"The Evolution of Divorce" by Brad Wilcox in National Affairs
is a really good, thoughtful history that brings together some very relevant but rarely-seen statistics, along with analysis of how cultures, attitudes and beliefs have changed over time.
It includes stats based on the numbers of marriages, which are considerably less common and more informative than purely per-capita stats. Some of them are:
From 1960 to 1980, the divorce rate more than doubled — from 9.2
divorces per 1,000 married women to 22.6 divorces per 1,000 married
women. This meant that while less than 20% of couples who married in
1950 ended up divorced, about 50% of couples who married in 1970 did.

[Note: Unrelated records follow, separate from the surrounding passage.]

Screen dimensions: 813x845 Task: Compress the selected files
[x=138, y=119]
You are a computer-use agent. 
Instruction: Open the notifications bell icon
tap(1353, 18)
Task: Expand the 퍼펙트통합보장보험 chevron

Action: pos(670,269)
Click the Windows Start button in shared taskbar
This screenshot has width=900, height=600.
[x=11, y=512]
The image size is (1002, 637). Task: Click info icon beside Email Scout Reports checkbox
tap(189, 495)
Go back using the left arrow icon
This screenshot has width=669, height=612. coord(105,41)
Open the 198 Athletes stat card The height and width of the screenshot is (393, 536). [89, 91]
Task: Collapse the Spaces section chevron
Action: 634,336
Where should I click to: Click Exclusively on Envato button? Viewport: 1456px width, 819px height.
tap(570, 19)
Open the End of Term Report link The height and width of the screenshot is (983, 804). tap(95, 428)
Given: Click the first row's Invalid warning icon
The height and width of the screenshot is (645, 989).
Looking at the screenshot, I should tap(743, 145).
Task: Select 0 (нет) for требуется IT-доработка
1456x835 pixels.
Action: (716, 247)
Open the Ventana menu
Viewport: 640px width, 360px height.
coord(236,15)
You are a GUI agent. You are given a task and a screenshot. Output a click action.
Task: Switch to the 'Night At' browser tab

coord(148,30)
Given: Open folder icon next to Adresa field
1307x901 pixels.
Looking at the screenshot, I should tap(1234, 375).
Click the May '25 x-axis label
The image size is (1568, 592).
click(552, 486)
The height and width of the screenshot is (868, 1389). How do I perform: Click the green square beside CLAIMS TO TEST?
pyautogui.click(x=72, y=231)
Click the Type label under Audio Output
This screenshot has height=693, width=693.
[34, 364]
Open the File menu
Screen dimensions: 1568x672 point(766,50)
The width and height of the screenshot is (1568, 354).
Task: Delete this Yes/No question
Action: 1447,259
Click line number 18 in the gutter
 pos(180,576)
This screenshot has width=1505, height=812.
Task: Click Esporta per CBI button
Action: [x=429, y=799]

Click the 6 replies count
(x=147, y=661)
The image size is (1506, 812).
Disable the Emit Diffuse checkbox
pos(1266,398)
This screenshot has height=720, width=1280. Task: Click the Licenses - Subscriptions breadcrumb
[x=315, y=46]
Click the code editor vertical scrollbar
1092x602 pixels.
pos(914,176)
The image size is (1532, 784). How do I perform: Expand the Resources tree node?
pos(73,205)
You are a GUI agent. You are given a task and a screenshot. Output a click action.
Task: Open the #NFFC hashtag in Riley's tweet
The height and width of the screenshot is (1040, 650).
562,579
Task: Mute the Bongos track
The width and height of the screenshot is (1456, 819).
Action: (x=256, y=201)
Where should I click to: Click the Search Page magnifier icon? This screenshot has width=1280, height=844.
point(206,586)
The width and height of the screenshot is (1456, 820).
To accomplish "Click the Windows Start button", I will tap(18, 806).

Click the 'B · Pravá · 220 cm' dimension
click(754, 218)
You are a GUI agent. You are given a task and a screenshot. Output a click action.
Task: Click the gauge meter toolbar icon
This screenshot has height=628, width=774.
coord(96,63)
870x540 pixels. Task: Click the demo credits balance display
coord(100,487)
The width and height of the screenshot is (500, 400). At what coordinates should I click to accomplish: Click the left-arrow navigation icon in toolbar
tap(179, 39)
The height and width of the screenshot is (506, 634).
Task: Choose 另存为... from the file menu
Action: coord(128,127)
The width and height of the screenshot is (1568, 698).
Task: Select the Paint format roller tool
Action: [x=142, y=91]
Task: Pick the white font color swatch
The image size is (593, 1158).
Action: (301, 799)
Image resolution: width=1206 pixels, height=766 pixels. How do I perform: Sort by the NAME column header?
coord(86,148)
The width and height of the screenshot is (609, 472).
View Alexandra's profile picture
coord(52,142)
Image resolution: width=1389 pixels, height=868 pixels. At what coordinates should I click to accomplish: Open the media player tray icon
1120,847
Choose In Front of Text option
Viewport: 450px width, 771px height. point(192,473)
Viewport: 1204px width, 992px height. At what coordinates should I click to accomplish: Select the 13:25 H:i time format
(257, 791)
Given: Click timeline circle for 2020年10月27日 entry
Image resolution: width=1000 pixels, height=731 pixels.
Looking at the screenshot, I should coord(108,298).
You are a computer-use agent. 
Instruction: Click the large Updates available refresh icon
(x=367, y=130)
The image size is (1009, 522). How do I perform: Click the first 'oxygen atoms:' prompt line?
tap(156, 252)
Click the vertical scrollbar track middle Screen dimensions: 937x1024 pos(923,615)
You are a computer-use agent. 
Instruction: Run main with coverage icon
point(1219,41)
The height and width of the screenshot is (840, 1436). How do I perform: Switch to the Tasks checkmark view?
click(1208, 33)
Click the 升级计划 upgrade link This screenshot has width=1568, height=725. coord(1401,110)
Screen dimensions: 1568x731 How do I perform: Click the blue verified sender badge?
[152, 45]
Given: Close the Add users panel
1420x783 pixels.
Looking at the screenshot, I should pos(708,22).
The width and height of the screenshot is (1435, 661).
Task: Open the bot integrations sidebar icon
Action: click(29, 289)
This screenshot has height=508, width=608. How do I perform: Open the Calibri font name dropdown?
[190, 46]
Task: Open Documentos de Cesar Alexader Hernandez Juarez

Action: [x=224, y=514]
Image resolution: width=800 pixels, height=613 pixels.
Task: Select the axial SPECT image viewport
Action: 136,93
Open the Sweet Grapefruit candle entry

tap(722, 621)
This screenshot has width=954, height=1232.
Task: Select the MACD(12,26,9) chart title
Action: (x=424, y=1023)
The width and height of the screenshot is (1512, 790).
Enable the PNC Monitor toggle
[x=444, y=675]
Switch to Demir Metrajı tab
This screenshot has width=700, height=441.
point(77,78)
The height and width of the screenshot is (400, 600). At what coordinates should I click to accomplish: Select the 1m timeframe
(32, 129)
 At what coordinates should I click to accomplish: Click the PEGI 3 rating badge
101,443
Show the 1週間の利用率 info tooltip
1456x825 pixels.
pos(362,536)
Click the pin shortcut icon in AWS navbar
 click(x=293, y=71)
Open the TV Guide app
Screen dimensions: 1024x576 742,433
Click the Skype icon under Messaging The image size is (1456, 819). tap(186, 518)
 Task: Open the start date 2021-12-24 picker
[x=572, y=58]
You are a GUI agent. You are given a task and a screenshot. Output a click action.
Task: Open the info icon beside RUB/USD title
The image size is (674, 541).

And approximately half of the children born to married parents in the
1970s saw their parents part, compared to only about 11% of those born
in the 1950s.
...
The divorce rate fell from a historic high of 22.6 divorces per 1,000
married women in 1980 to 17.5 in 2007. In real terms, this means that
slightly more than 40% of contemporary first marriages are likely to
end in divorce, down from approximately 50% in 1980. Perhaps even more
important, recent declines in divorce suggest that a clear majority of
children who are now born to married couples will grow up with their
married mothers and fathers.
There is much more -- stats and sophisticated analysis on marriage quality, attitudes, low-conflict vs. high-conflict marriages and divorces, the effects on children, out-of-wedlock birth, cohabitation, social class, and the connections between all these phenomena.